La abogada Tamilla Imanova, del Centro Memorial para la Defensa de los Derechos Humanos, explicó a TN que “el gobierno utiliza todo tipo de artimañas para persuadir a la gente a unirse al ejército”. Este nuevo enfoque sigue a oleadas previas de reclutamiento que agotaron otras fuentes.
De presos e inmigrantes a las aulas
Guskova contextualizó la evolución: “Antes, la firma de contratos se ofrecía activamente a personas con deudas, personas sin hogar, presos y procesados”. Luego, tras agotar esa veta, el foco pasó a los inmigrantes naturalizados, amenazados con perder la ciudadanía si no se alistaban.
Ahora, la meta es clara. “Las autoridades planean reclutar a 78.800 personas para las fuerzas de drones. Se espera que 58.000 sean estudiantes, exmiembros de unidades de aviación y mujeres con formación relevante”, afirmó Guskova. Para ella, esto demuestra que “para Vladimir Putin, nada importa más que continuar la guerra en Ucrania a cualquier precio”.

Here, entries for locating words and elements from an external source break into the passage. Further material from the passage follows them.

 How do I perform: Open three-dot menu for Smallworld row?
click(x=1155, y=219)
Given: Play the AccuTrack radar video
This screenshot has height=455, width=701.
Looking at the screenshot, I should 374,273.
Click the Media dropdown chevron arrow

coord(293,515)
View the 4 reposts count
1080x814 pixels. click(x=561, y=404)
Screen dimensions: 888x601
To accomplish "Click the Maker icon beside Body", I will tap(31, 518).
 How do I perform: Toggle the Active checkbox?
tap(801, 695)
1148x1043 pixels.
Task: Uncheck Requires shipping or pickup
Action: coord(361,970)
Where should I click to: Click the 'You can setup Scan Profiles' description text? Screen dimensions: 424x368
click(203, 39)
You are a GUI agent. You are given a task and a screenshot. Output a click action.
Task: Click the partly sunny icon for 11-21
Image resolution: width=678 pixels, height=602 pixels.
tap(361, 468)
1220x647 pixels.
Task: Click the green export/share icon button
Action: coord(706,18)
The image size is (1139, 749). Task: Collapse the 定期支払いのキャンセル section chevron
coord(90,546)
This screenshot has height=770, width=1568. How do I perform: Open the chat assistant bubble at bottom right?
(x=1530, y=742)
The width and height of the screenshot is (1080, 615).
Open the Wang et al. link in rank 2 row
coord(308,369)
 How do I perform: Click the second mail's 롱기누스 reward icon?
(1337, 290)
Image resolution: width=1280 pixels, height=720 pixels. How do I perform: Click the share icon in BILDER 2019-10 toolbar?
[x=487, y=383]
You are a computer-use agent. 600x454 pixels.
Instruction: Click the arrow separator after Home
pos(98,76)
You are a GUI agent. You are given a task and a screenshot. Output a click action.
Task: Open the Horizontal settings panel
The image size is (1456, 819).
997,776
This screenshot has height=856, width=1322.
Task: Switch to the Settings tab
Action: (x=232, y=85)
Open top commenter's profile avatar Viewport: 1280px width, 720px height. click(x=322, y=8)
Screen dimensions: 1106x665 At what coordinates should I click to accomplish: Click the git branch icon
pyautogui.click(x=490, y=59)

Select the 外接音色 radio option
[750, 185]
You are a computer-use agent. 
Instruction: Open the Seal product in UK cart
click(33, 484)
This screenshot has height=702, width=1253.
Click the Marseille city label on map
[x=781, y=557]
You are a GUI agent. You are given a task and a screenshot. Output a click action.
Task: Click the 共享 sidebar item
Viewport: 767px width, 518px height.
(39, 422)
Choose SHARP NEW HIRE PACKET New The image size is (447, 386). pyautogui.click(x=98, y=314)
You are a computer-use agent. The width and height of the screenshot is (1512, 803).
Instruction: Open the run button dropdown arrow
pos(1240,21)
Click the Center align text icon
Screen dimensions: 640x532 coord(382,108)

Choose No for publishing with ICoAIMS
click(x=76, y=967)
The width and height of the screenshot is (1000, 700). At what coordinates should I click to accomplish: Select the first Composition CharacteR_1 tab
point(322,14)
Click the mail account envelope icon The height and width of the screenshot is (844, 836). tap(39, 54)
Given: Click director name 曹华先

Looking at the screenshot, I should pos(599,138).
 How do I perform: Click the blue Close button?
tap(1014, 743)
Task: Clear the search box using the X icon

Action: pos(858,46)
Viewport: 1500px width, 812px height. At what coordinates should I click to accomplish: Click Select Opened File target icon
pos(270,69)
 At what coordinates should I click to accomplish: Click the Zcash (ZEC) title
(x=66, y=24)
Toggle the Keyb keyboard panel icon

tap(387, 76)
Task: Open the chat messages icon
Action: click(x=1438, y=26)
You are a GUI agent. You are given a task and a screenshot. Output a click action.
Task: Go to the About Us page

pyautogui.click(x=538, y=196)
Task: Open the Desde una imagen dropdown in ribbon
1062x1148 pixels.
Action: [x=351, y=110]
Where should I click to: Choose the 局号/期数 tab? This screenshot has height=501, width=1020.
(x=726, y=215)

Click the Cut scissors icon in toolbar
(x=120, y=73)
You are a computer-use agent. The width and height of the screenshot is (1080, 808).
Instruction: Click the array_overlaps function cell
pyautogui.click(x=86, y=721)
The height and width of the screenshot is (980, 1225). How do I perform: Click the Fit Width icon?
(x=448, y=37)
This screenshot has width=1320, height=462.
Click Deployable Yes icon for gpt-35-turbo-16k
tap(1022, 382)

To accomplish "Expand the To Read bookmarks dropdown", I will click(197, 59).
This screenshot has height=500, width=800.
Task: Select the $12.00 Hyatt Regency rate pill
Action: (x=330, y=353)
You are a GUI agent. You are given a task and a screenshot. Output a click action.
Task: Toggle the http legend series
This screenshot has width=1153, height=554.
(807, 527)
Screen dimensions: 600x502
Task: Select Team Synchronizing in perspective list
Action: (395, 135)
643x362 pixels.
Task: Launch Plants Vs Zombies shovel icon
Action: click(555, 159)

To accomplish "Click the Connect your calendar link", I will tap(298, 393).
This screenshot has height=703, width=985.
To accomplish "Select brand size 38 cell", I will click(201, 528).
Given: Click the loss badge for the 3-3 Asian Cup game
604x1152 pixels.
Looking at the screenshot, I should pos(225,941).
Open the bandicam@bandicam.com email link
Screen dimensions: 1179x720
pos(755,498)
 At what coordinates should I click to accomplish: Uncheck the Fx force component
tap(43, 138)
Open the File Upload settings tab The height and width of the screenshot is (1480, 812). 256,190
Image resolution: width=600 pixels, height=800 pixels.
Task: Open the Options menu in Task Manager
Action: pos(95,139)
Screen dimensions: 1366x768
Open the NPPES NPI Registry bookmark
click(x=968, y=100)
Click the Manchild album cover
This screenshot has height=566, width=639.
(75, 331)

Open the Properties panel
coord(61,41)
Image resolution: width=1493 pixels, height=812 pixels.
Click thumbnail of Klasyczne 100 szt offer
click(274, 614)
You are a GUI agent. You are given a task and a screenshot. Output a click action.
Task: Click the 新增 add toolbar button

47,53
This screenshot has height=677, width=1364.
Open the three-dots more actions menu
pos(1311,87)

Cuotas, presión y hasta profesores en la mira
The Moscow Times reveló que cada universidad tiene una cuota de estudiantes que debe proporcionar al ejército. Por ejemplo, la Universidad Federal del Lejano Oriente, en Vladivostok, fue obligada a entregar 32 alumnos en febrero. El medio T-invariant informó que la Universidad Estatal Rusa de Humanidades debía aportar 200.
La presión no se limita a los alumnos. Tamilla Imanova reveló un dato escalofriante: “En la región de Murmansk se está enviando a profesores a cursos sobre cómo pilotear drones”. Profesores, médicos y policías, al depender del Estado, se convierten también en blancos vulnerables de este sistema de coerción.
El discurso de las autoridades universitarias refleja esta presión. Maria Kirsanova, rectora de una facultad en Novosibirsk, reprendió a estudiantes en un encuentro con militares, preguntándoles: “¿Acaso son todos unos cobardes que están aquí sentados, temiendo por sus vidas?”. Mientras, la guerra busca su nuevo combustible humano en los pasillos de las universidades.